Objective Potassium Dihydrogen Phosphate (KH2PO4) (KDP) crystal is currently the only nonlinear optical material that can be grown into a large aperture. It is widely used in inertial confinement fusion large aperture laser drivers as the terminal element of the harmonic conversion unit. The angle phase matching method is generally used to obtain high harmonic conversion efficiency so that the KDP crystal axis angle (the angle between the crystal plane normal and the crystal optical axis) is equal to the phase matching angle. From the growth to use, KDP crystals have gone through the following stages: slicing, processing, chemical coating, assembly, and adjustment. The crystal axis angle orientation accuracy is poorly controlled in the slicing stage, resulting in the crystal axis error of the milliradian. If the crystal axis error is encountered in the adjustment stage, it takes a considerable amount of time to adjust the crystal pose to achieve the best phase matching condition. This will increase the difficulty in assembly and reduce the efficiency of assembly and adjustment. It is also not conducive for batch assembly and large-scale production. Therefore, large-aperture laser devices require high-precision crystal axis angle correction during the processing stage.

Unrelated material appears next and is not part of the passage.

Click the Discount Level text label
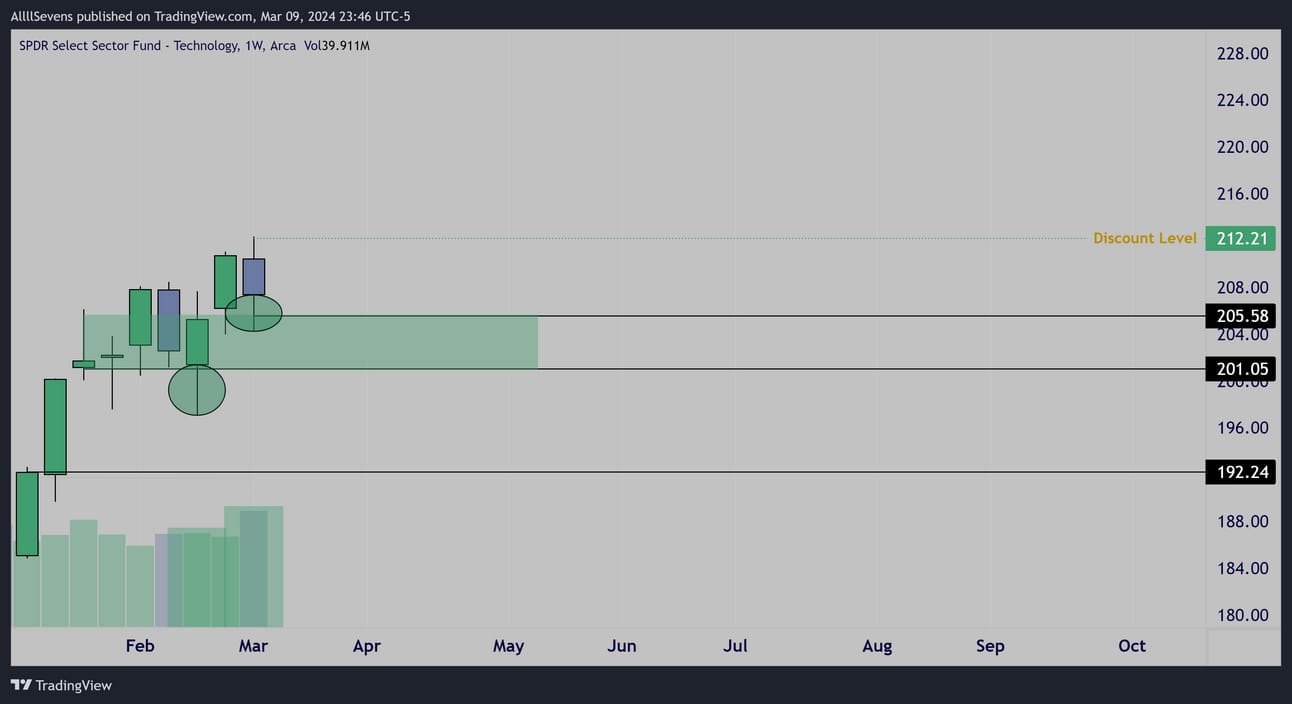coord(1144,238)
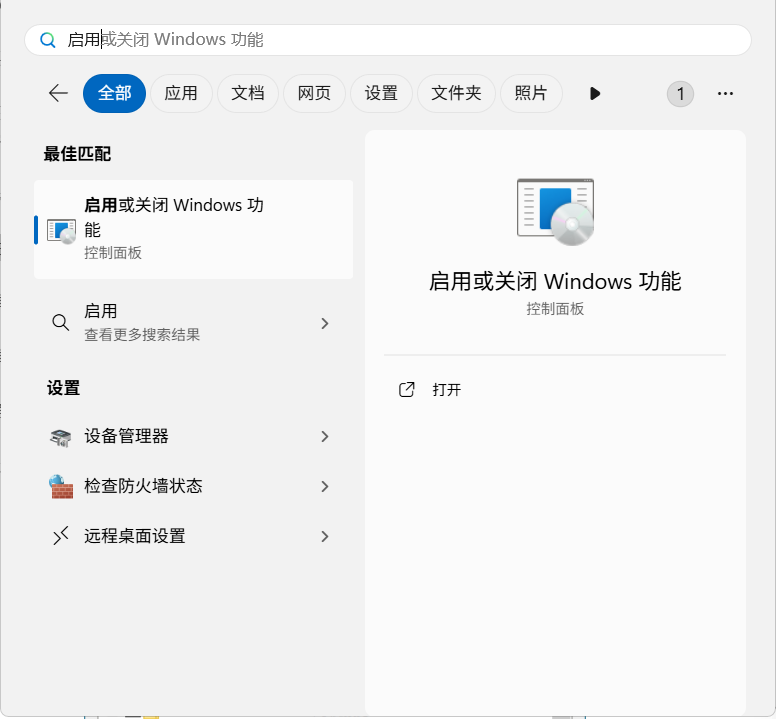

Methods To solve the problems of a large correction angle and high precision requirements in the angle error correction of the crystal axis of the KDP crystal in the processing stage, a correction strategy of an in-site detection feedback combined with multiple adjustment approximations is proposed. The crystal element is clamped on an adjustable angle vacuum chuck, and the noncontact distance measuring unit is erected above the crystal surface. With the movement of the machine tool slide, the measuring unit moves at a uniform speed relative to the crystal. The distance between the crystal surface and the probe is recorded at a fixed sampling frequency. Combining this distance and the movement distance of the machine tool sliding table, the crystal surface inclination angle can be obtained by the straight-line fitting. This angle is subtracted from the crystal axis angle error detected offline as the suction cup's adjustment value. After adjusting the suction cup, the proposed method is employed to detect the crystal surface tilt angle again. The above steps are repeated until the tilt angle of the on-site inspection crystal surface gradually approaches and converges toward the crystal axis angle error. Cutting the crystal surface with a diamond tool can complete the correction of the surface crystal axis angle. The crystal axis angle on the other side is corrected by turning over and cutting. The advantage of this method is that the correction accuracy does not depend on advanced adjustment tools, small reclamping errors, and precise linear axes.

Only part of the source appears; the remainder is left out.